Néanmoins, le véritable déclic est venu en 1994 avec le succès de Messe, un jour ordinaire, puis le Concerto pour violon, qui a été applaudi pendant dix minutes lors de sa création par Noëmi Schindler en 1999, au festival Présences à Radio France. C’est fou, c’est la durée d’un mouvement ! Je le dois beaucoup à Noëmi ; je ne pense le violon que « par elle ».
Vous écrivez donc pour des interprètes plutôt que pour des instruments ?
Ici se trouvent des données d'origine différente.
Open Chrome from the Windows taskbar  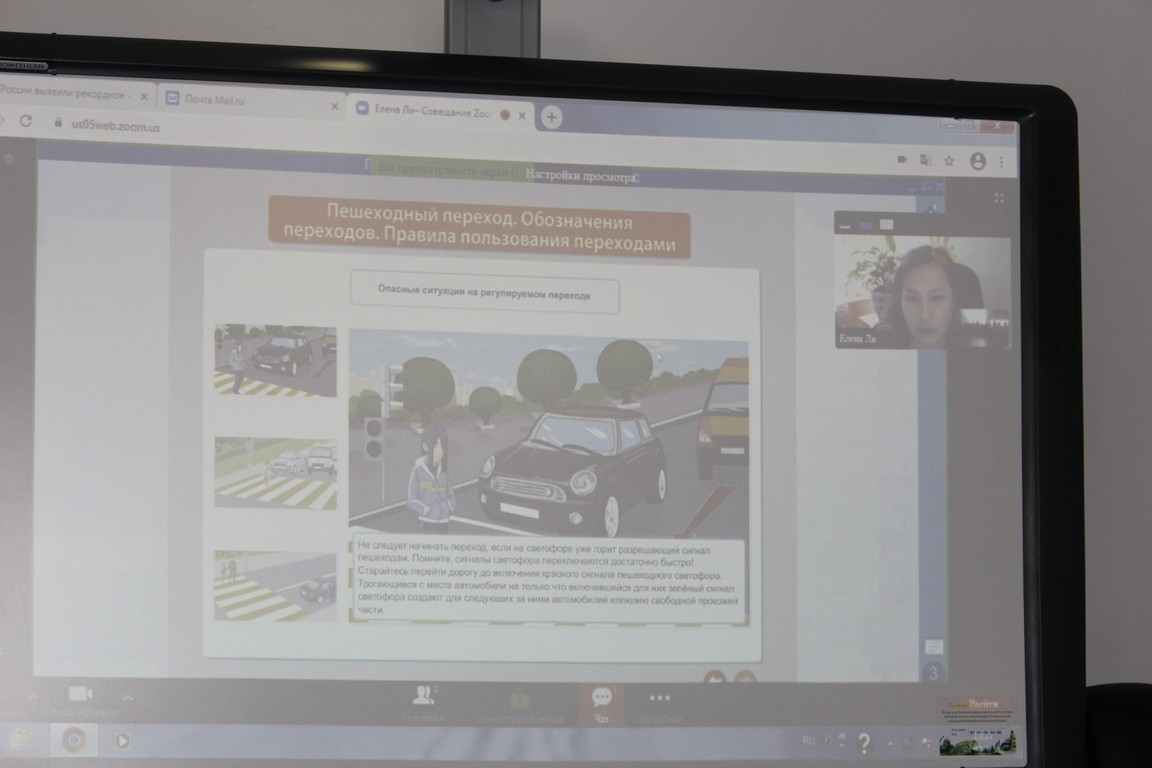(x=73, y=740)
J’avais une véritable troupe autour de moi il y a quelques années, dont Noëmi, mais également l’accordéoniste Pascal Contet, la chanteuse Isa Lagarde, et le violoncelliste Christophe Roy. Nos chemins se sont un peu séparés depuis, mais je continue d’écrire pour des personnes plutôt que pour un instrumentarium, ce qui est une démarche courante chez les compositeurs. Beethoven par exemple - pour prendre un exemple illustre - a commencé à écrire des parties de contrebasse plus fournies dans ses symphonies, suite à une rencontre marquante avec un grand virtuose de l’époque.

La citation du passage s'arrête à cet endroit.